CONSIGNE À SUIVRE | Redonnez mot pour mot le passage de l'article sur la hausse des taux de la BCE, de « La BCE a relevé » à « terme de 2,0%. ».

BLOC DE TEXTE |
☆ ☆ ☆
La Banque centrale européenne (BCE) a relevé jeudi son taux d’intérêt de référence à son plus haut niveau depuis 1999, défiant ceux qui appelaient à une trêve pour ne pas aggraver le ralentissement de l’activité économique en zone euro.

Après cette dixième hausse d’affilée depuis juillet 2022, l’institution de Francfort a signalé que son cycle draconien de resserrement monétaire touchait à sa fin, mais sans pouvoir assurer que « le pic » des taux était atteint.

« Nous ne pouvons pas dire que nous avons atteint le pic », a déclaré Christine Lagarde à la presse.

Tout en estimant que les taux sont désormais à des niveaux qui apporteront « une contribution substantielle » à la baisse de l’inflation, la BCE se laisse une marge de manoeuvre : la prochaine décision de l’institution, fin octobre, dépendra « des données » économiques.

Et pour faire encore reculer les prix, il faudra que les taux soient maintenus à leur haut niveau actuel « pendant une durée suffisamment longue ».

La hausse cumulée des taux au cours des quatorze derniers mois atteint désormais 4,50 points de pourcentage, un choc inédit pour la zone euro.

La poursuite du cap monétaire a été décidée car « si l’inflation continue de ralentir, elle devrait toujours rester trop forte pendant une trop longue période », a indiqué le Conseil des gouverneurs à l’issue de sa réunion.

La BCE a relevé jeudi ses prévisions d’inflation pour les années 2023 (5,6%) et 2024 (3,2%), en raison de l’impact des prix de l’énergie, mais l’a abaissée à 2,1% en 2025, tout près de l’objectif à moyen terme de 2,0%.

Long plateau de taux hauts

La BCE faisait face jeudi à un dilemme, rendant sa décision plus incertaine que jamais, car l’activité économique de la zone euro tend à se contracter.

Le tour de vis monétaire des derniers mois a entraîné une envolée des coûts d’emprunt pour les ménages et les entreprises, influant sur la demande et donc la distribution de crédit.

Un temps circonscrit au secteur manufacturier, le ralentissement s’est peu à peu propagé à celui des services. L’indice PMI a atteint son plus bas niveau depuis 33 mois, l’activité se contractant à un rythme inédit depuis l’automne 2020 et la première année de la pandémie.

La BCE a ainsi abaissé jeudi ses prévisions de croissance en zone euro jusqu’en 2025. Celle-ci ne devrait atteindre que 0,7% en 2023, contre 0,9% attendu auparavant, puis 1,0% en 2024 et 1,5% en 2025.
☆ ☆ ☆
[Enregistrements d'un jeu de données de pointage]

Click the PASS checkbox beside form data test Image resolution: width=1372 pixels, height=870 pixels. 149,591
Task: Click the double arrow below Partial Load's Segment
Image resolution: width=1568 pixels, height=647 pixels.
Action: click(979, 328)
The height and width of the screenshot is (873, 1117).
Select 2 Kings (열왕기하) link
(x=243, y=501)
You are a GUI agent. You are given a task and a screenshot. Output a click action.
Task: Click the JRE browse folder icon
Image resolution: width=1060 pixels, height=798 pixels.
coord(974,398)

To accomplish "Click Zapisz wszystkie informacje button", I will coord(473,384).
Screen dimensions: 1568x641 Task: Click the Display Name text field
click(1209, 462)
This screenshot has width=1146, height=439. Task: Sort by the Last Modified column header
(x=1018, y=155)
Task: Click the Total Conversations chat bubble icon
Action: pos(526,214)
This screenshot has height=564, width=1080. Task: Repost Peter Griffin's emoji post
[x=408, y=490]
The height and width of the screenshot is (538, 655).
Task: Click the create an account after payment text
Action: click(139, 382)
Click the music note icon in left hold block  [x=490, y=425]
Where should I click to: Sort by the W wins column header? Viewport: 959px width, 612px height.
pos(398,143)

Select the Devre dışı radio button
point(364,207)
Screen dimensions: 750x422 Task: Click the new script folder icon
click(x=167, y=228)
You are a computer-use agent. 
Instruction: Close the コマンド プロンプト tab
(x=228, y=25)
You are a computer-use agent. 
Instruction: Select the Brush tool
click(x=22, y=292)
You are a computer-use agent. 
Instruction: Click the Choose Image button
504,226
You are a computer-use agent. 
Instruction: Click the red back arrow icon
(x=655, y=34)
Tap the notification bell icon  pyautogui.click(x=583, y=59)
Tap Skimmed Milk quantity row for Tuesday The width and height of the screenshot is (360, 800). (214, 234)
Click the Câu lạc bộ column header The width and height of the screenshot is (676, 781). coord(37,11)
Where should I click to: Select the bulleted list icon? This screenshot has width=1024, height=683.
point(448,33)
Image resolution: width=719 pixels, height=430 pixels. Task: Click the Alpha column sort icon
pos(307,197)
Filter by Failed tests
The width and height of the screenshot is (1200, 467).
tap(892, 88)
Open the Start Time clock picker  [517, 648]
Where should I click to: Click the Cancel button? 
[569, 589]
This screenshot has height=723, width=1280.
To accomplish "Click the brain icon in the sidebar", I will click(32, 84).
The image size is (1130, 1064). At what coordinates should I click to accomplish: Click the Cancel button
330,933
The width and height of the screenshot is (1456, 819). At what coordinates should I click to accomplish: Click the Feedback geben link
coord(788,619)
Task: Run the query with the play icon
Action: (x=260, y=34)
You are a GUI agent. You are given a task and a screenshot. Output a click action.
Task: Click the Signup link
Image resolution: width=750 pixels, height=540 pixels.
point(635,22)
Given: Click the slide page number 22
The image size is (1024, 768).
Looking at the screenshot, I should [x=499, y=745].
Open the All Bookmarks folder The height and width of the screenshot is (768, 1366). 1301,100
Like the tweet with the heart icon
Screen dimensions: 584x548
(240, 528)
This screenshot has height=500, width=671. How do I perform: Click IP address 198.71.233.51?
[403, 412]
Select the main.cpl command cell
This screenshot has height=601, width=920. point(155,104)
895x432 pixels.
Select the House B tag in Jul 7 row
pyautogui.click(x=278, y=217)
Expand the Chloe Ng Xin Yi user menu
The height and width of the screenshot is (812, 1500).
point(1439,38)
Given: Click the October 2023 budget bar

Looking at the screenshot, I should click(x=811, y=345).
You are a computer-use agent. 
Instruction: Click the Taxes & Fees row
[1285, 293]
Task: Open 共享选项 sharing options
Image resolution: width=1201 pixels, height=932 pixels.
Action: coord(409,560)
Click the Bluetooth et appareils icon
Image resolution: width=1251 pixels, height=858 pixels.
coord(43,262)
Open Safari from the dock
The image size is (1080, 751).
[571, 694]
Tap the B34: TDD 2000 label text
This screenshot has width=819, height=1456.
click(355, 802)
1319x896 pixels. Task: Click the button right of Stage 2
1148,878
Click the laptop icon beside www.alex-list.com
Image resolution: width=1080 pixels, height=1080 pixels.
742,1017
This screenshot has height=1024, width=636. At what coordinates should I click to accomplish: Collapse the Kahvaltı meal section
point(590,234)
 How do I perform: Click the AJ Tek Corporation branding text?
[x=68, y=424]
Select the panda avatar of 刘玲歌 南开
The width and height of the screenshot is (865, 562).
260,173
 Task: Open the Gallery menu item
☆ ☆ ☆
SOLUTION PROPOSÉE |
La BCE a relevé jeudi ses prévisions d’inflation pour les années 2023 (5,6%) et 2024 (3,2%), en raison de l’impact des prix de l’énergie, mais l’a abaissée à 2,1% en 2025, tout près de l’objectif à moyen terme de 2,0%.